Problem description
Update the records from the line with "413x185 pixels. At" through the end of the records, putting "menu bar" in place of "toolbar" and changing nothing else. Return only those lines, and leave out the pictures.

Provided data
....................

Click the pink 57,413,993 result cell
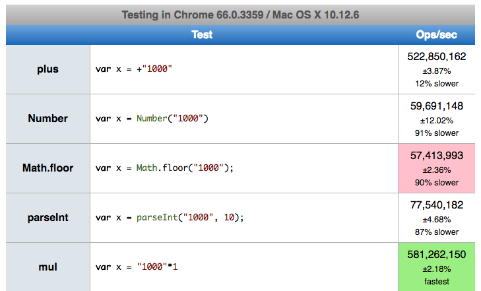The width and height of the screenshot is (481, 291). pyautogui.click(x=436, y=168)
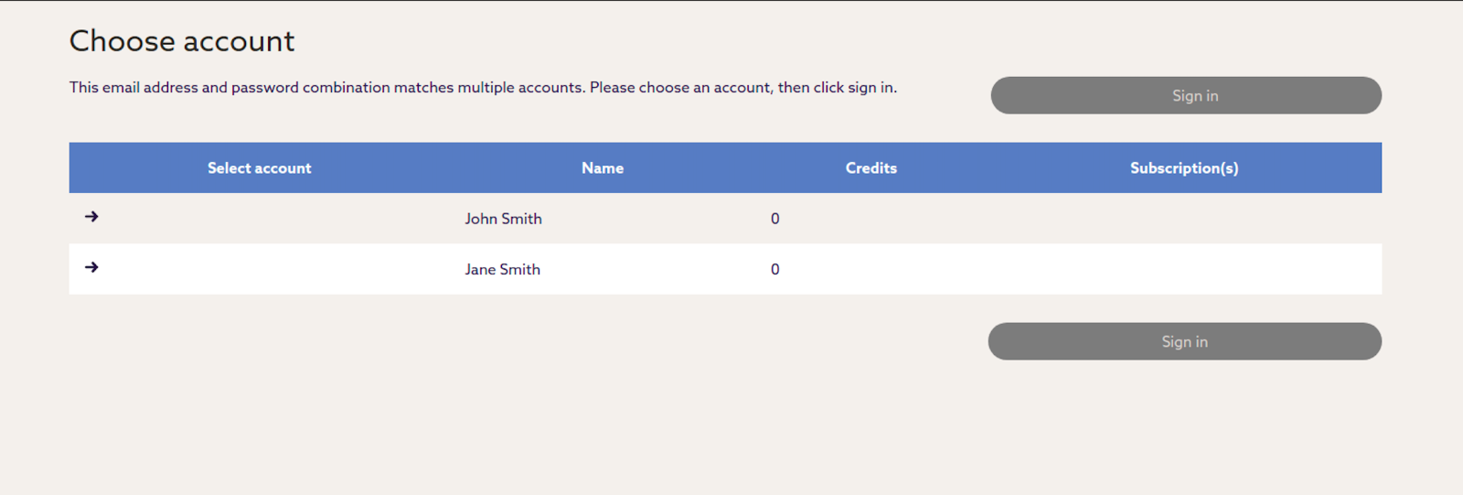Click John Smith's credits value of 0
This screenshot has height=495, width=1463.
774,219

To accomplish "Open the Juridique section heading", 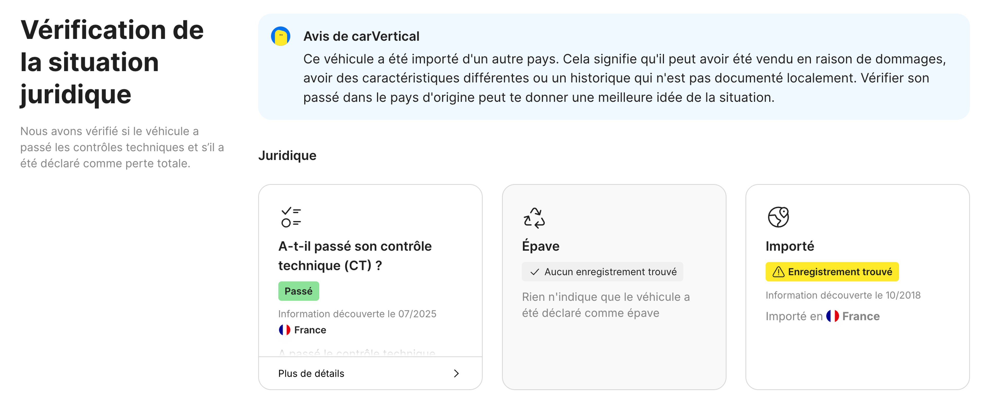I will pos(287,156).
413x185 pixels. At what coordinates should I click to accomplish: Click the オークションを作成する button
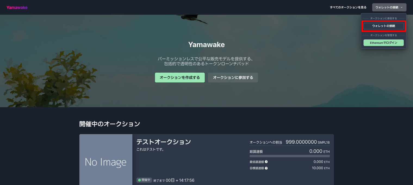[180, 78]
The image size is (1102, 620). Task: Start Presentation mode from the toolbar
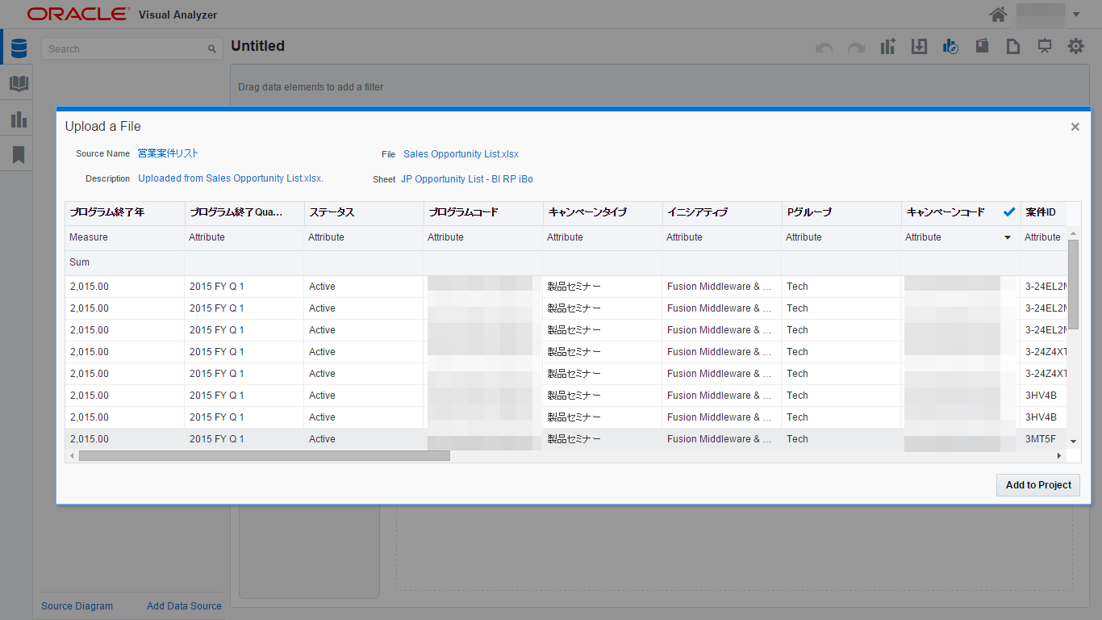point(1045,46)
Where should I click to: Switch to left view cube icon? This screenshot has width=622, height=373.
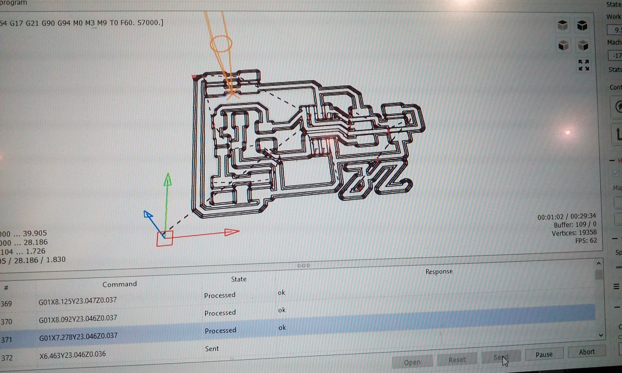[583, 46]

....................

Reply
413x185 pixels. At what coordinates should I click to accomplish: Click the オークションを作成する button
[180, 78]
The image size is (1102, 620). Task: Start Presentation mode from the menu bar
point(1045,46)
Where should I click to: Switch to left view cube icon? This screenshot has width=622, height=373.
[583, 46]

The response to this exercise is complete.